Posted In: Culture & Diversity
Law Firm Leadership: A Simple Definition for Great Leadership
Leadership experts will forever opine on the key characteristics or qualities of a great leader, as if chasing a finite, homogeneous list that can neatly fit all organizations. While I think the pursuit of such lists is interesting, and occasionally fruitful when it produces a new trait that makes one think twice, I find the general exercise futile because the details of the list change from organization to organization and within any given organization over time.

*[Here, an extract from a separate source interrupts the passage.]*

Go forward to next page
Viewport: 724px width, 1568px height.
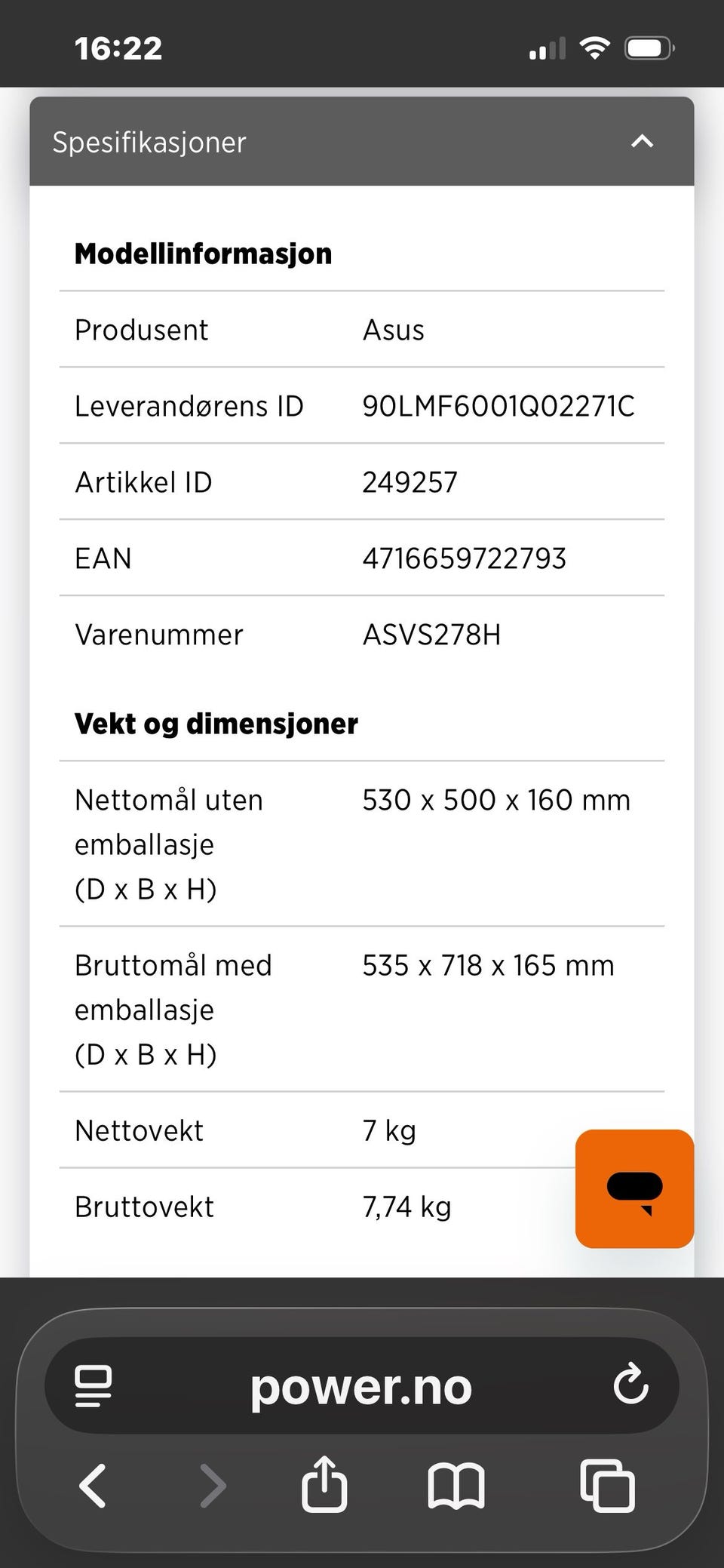(213, 1485)
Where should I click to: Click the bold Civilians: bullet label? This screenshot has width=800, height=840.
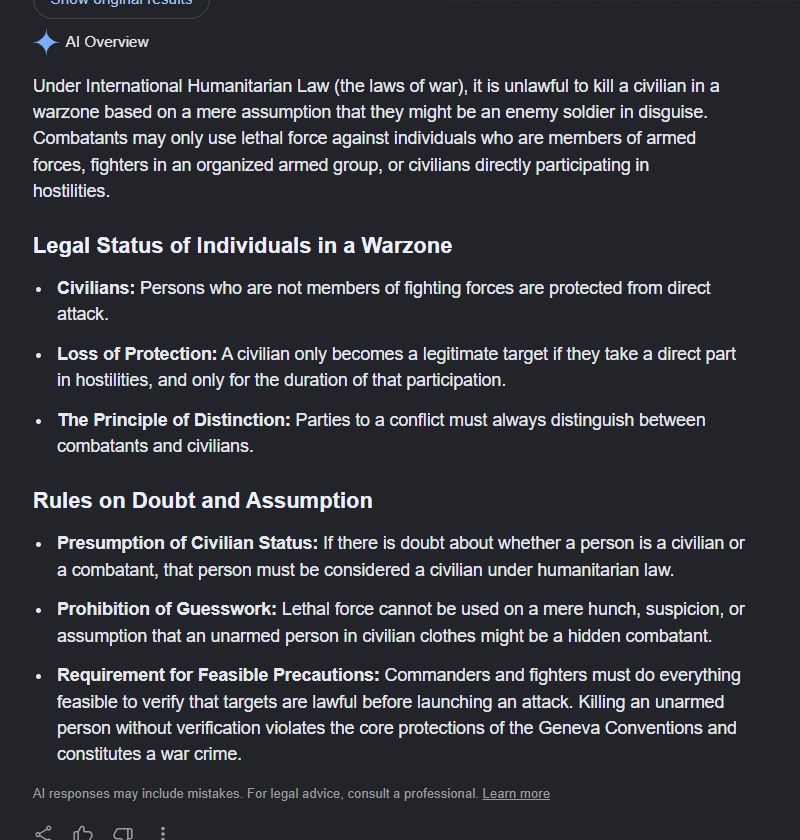point(96,288)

I am more impressed by a concise description of the role and its importance, and I recently heard one that caused me to pause and smile. “A great leader is one who makes people feel safe” is what I was told recently, with a verbal emphasis added to the last word. The impassioned speaker was talking about national politics but I did with this comment what I always do – I tried to apply it to law firms.
The ability to attract and retain key people is vital to any law firm’s success, and requires each of them to view the situation as being sufficiently “safe”, or perhaps “safer”, in relation to what’s most important for the individual AND other options in the marketplace. Where a group of lawyers with common perspectives on “safe” choose to practice together, a law firm emerges.

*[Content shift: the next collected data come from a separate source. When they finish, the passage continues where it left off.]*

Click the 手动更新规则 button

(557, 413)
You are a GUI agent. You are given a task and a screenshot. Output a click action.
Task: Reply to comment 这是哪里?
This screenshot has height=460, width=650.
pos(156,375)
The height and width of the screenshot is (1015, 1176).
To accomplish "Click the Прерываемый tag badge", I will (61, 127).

Why would a good and valuable lawyer move a practice from one law firm to another? Better or more predictable cash flow? Confidence in the strategic direction of the firm? The prospect of growing a practice or becoming a better lawyer? It is whatever causes someone to worry and lose sleep at night.
I cannot offer a universal solution to exuding “safe” in law firms. I can, however, think of several strong firmwide leaders (in my estimation) and offer some common themes from their regular communications – a compelling vision for the future of the firm; roles, personal development, and compensation; a general understanding of the types of risks the firm is willing to undertake; and a culture of teamwork and accountability.
Good luck in defining “safe” for your firm, practice group, industry team, office, and staff. It’s a worthwhile exercise…if you want your people to stay.
As for the source of this concise and effective observation, I thank my 12 year old daughter. Sometimes we adults cannot see beautiful simplicity in complex topics.